Forumopera.com
- Founder: Camille de Rijck
- President: Roselyne Bachelot
- Editor-in-chief: Sylvain Fort [fr]
- General manager: Christophe Rizoud
- Founded: 1999
- Language: French
- City: Brussels
- Country: Belgium
- OCLC number: 863048451
- Website: www.forumopera.com

= Forumopera.com =

French webzine

Forum Opéra, which is mainly known for its website, Forumopera.com, is a French-language webzine which is dedicated to opera and bel canto since 1999.

== History of the project ==

Created in 1999 and led by its founder Camille de Rijck, Forumopera.com is the pioneer of French-language operatic portals.

In 2001, the forum became a webzine. Since then, its design has been supported by an independent editorial team that has worked to put thematic dossiers, reviews of shows, records, podcasts and video interviews online.

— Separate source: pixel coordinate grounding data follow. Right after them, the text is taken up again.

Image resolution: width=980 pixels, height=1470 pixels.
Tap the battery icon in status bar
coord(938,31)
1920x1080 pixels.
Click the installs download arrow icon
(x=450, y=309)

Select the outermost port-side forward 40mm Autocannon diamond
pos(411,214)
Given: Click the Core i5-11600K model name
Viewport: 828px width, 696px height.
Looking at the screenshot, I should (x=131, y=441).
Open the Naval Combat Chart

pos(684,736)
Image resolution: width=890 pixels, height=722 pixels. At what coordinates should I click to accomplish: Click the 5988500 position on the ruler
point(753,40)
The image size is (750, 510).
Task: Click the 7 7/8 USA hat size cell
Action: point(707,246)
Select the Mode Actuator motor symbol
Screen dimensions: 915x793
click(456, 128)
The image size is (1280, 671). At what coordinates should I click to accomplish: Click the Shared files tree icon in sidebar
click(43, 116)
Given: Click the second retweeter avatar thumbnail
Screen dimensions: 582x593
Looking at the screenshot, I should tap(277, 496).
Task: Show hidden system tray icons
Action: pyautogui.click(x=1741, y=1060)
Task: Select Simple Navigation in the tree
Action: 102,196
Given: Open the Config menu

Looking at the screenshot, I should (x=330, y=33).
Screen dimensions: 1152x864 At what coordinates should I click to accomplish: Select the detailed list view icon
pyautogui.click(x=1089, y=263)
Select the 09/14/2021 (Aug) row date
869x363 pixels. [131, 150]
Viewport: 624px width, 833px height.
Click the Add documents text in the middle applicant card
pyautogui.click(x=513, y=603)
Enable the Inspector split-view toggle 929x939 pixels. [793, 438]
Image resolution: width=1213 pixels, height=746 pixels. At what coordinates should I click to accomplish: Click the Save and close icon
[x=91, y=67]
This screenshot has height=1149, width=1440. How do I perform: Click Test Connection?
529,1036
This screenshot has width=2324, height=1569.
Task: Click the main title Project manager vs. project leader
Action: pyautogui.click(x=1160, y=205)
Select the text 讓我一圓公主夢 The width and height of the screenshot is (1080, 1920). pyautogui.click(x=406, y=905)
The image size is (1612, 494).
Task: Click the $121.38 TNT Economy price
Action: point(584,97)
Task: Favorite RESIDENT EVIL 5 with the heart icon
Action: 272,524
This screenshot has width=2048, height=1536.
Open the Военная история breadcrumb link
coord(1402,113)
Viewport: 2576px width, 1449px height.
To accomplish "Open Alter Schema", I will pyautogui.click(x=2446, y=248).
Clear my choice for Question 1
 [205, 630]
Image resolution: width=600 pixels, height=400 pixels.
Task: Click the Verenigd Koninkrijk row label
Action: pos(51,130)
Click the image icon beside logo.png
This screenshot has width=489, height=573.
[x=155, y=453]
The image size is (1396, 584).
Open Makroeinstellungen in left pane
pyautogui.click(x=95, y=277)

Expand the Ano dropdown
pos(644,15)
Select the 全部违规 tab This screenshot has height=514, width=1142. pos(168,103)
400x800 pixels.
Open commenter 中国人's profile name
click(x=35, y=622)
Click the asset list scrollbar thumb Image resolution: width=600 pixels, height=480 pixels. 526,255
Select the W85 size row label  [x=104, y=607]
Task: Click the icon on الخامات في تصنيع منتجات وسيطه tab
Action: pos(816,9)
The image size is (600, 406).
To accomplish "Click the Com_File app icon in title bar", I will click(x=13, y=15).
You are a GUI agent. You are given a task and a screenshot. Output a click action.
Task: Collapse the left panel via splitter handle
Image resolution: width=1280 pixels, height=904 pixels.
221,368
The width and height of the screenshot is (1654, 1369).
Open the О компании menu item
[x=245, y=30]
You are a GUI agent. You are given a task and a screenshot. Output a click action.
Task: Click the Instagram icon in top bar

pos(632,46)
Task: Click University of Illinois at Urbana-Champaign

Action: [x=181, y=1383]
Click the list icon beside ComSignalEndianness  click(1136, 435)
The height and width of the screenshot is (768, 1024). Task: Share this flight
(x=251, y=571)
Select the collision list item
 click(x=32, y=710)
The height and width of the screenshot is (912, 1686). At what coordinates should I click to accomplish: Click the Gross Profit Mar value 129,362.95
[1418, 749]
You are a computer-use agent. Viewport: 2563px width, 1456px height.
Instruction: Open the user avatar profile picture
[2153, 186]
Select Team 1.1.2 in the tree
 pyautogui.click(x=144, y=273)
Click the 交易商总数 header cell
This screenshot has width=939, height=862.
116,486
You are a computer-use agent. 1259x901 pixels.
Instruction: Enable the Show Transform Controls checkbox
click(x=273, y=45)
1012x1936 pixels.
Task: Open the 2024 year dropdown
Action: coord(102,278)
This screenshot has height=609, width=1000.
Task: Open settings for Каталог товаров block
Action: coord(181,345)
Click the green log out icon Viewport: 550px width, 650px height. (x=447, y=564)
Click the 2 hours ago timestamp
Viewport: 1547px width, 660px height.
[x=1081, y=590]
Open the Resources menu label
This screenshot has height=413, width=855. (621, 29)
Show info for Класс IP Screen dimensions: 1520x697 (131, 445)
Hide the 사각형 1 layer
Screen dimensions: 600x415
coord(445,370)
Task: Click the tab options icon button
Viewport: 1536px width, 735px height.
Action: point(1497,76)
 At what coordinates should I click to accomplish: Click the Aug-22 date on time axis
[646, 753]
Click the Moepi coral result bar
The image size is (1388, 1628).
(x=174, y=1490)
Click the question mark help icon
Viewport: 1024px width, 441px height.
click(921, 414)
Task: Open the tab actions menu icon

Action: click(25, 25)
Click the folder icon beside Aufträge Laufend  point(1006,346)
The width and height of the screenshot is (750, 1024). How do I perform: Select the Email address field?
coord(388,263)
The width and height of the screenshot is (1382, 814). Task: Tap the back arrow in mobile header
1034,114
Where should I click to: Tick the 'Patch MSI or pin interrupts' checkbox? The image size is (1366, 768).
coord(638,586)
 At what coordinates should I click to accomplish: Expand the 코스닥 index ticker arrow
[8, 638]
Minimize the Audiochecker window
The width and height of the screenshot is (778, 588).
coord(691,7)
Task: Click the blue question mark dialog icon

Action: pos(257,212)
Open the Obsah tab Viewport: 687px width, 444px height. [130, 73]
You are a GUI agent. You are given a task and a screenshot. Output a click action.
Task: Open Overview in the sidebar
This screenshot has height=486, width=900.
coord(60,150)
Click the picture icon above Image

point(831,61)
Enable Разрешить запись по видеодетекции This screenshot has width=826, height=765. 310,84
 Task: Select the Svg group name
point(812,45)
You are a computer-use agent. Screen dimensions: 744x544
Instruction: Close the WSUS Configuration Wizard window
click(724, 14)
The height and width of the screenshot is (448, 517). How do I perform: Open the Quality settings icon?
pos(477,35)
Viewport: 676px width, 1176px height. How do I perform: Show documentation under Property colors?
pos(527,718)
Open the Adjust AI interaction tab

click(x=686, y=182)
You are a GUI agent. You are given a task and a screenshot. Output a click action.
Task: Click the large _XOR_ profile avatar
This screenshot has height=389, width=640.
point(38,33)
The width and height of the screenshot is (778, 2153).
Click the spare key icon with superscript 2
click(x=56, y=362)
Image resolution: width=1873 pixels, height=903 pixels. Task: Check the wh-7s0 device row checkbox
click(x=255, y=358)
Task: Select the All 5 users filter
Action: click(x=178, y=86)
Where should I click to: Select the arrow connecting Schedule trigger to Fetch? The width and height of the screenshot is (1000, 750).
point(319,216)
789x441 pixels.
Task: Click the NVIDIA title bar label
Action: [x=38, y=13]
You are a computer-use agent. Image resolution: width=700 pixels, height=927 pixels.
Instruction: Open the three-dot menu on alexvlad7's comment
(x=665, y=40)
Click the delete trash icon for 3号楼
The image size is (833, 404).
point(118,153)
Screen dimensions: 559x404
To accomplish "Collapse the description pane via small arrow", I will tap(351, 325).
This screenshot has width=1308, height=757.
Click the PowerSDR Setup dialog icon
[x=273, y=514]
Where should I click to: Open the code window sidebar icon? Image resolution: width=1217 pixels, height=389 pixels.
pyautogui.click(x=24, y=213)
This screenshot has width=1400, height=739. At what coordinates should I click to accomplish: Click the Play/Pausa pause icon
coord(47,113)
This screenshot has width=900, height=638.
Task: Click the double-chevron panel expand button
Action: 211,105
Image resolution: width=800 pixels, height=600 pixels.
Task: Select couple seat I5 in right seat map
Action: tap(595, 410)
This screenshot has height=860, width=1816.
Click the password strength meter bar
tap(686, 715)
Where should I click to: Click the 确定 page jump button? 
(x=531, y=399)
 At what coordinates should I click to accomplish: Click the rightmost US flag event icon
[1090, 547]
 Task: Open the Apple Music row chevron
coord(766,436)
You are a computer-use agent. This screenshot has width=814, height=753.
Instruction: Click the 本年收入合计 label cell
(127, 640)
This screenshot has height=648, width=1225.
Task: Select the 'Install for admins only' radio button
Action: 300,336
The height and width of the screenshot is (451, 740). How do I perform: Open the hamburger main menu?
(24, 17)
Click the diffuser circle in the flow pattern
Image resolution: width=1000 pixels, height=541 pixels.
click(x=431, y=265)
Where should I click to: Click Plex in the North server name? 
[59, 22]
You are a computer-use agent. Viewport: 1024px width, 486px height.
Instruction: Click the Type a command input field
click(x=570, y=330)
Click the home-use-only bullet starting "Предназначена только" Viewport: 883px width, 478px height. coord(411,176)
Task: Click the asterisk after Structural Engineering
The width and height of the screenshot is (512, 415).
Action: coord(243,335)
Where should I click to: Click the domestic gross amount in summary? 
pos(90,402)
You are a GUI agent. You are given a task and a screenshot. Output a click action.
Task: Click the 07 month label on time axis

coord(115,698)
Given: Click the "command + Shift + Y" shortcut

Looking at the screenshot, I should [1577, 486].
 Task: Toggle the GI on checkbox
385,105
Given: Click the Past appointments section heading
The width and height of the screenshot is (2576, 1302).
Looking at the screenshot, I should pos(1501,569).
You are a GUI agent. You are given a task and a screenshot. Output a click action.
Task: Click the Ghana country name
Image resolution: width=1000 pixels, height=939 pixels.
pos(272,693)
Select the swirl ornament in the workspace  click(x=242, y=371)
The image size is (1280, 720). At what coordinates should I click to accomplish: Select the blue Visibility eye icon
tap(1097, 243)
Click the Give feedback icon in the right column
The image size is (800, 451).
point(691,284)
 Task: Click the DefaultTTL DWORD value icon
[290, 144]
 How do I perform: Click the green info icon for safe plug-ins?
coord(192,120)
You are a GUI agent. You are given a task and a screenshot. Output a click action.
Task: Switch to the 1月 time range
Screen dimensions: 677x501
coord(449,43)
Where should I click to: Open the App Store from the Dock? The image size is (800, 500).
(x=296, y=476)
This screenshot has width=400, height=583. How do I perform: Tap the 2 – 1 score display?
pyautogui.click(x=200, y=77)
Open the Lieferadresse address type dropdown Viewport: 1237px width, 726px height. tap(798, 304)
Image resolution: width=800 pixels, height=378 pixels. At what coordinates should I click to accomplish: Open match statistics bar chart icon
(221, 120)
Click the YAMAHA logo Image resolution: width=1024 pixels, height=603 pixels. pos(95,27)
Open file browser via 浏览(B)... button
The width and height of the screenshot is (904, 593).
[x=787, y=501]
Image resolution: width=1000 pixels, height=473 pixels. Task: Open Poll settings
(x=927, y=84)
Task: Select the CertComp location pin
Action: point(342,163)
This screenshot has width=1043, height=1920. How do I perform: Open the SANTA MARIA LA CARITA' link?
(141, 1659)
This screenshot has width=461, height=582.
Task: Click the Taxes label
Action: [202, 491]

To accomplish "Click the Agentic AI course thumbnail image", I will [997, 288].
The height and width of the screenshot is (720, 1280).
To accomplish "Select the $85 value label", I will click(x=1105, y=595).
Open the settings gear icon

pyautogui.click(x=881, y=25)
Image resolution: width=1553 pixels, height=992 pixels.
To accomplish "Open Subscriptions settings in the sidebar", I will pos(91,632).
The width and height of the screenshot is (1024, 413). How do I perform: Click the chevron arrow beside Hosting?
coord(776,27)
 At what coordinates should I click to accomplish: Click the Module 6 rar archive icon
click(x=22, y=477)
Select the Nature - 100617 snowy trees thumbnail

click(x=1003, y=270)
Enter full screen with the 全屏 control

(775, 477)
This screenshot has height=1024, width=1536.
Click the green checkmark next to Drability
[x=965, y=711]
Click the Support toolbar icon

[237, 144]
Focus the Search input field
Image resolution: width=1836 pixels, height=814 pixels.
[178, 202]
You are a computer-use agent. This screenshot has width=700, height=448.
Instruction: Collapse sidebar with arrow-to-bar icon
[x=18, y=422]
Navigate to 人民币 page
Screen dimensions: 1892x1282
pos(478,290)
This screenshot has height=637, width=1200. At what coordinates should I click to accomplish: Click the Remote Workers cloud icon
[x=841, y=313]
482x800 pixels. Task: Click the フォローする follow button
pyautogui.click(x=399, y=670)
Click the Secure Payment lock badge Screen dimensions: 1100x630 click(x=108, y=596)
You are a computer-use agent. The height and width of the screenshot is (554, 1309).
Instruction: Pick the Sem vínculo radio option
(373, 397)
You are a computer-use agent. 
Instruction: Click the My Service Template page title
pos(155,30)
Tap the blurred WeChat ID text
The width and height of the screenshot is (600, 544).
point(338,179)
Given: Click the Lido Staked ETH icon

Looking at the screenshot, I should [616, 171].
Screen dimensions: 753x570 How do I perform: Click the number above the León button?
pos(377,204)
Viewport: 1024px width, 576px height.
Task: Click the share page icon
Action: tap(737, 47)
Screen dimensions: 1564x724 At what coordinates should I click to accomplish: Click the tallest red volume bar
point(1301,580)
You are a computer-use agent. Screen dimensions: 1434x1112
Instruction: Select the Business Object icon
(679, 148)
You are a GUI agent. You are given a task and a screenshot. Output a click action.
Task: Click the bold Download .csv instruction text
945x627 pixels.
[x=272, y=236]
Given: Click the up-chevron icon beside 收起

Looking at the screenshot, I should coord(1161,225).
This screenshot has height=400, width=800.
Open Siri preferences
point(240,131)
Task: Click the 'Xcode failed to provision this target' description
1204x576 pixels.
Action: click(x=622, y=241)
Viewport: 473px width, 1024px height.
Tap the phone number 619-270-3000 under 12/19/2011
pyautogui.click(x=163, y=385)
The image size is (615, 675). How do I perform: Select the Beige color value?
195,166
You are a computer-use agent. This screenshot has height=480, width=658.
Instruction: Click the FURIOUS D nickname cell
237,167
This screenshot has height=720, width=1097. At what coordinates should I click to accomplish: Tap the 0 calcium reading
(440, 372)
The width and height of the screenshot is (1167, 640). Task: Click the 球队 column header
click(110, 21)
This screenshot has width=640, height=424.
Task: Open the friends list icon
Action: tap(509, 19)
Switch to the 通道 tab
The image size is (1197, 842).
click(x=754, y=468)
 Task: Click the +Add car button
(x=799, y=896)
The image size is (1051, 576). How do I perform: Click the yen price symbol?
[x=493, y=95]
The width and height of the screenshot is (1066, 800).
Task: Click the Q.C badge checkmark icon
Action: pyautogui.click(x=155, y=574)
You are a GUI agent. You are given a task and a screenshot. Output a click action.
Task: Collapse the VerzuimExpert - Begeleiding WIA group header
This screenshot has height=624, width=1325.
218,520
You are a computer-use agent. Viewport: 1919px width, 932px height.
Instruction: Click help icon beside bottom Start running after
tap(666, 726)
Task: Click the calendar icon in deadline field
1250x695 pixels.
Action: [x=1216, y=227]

Since 2004, the editorial team has been led by Christophe Rizoud. A large team is still working on the site. Its structure includes around thirty publishers—including Sylvain Fort of Classica and Roselyne Bachelot—who are located in several European countries.

In 2014, Forumopera.com used crowdfunding to set up a new version of its website. The resulting update—allowing readers to comment on published articles—accelerated the development of the webzine, which has since become an essential reference in the field of opera.

Forumopera.com receives about 150,000 visitors per month with 350,000 page views. This figure has been steadily increasing since 2011.